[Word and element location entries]
++++

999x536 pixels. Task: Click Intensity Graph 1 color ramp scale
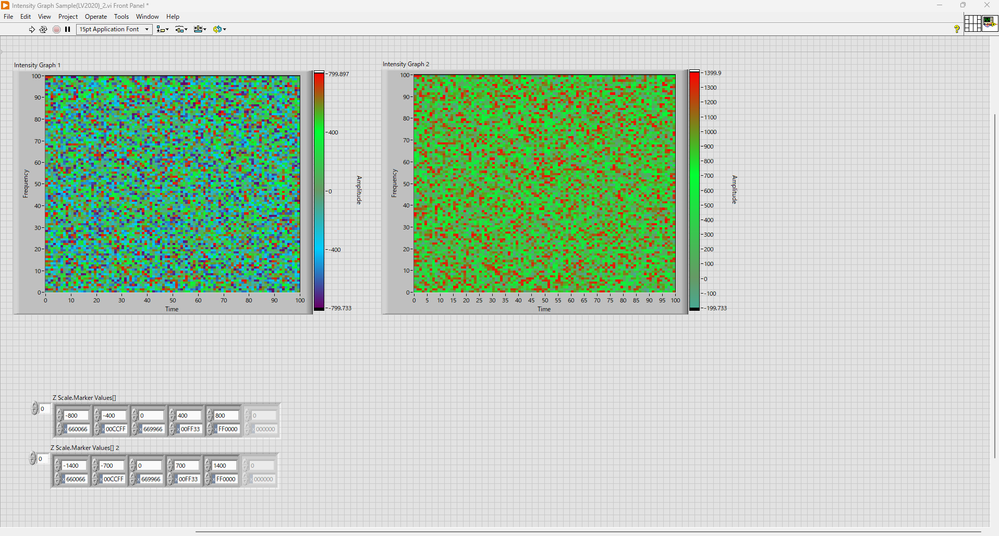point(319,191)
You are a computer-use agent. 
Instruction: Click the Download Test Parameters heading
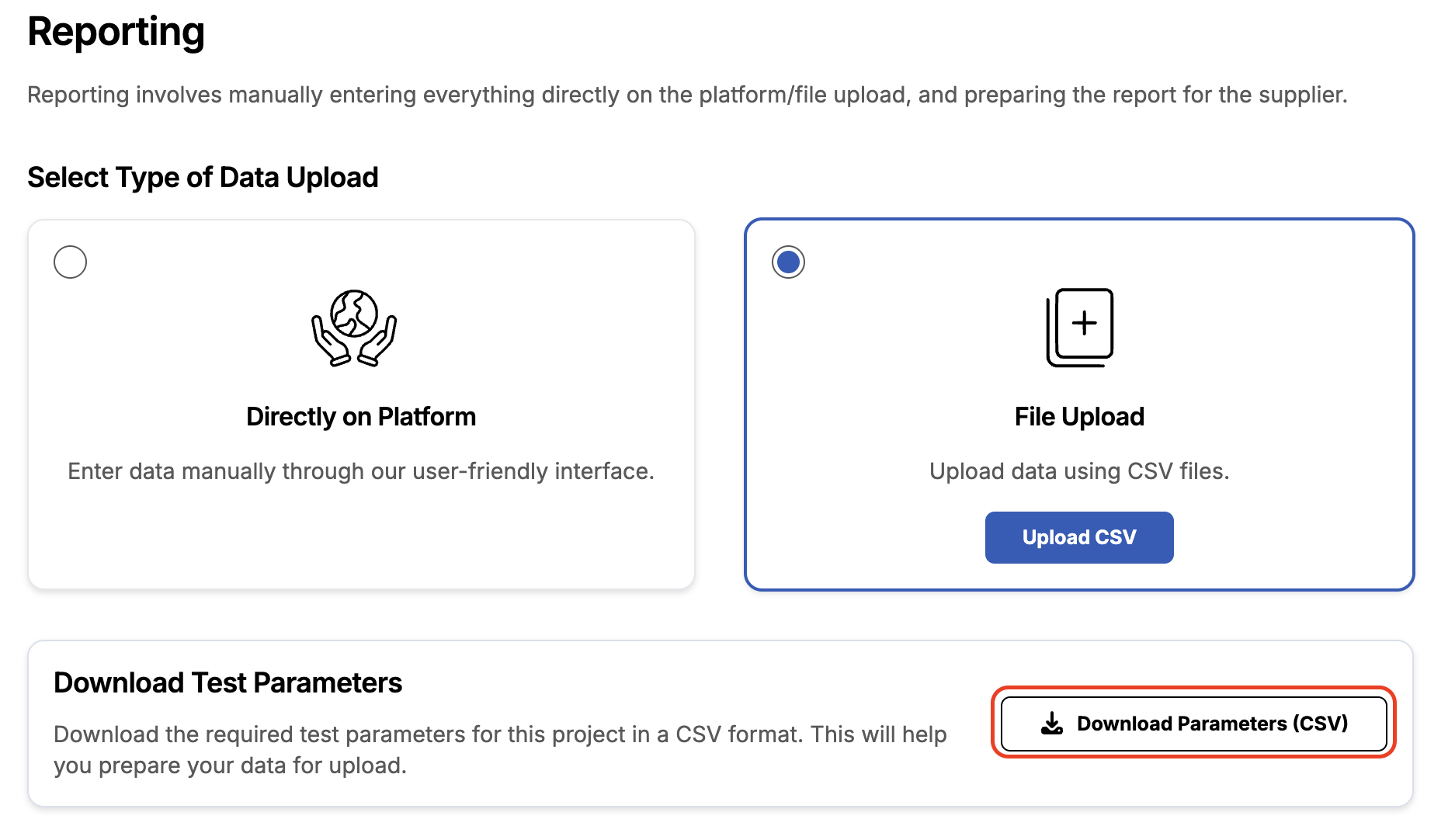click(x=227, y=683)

++++

• **Instructions to follow**
Output the stretch from the line containing "You are a computer-use agent." through the end of the entries as a two-column CSV with the columns instruction and coordinates. Give one row per entry, putting its text and its answer each in a single quoted field with line breaks replaced by spaces, and leave the pictures out.

• **Solved problem**
instruction,coordinates
"You are a computer-use agent. Instruction: Click the Download Test Parameters heading","click(x=227, y=683)"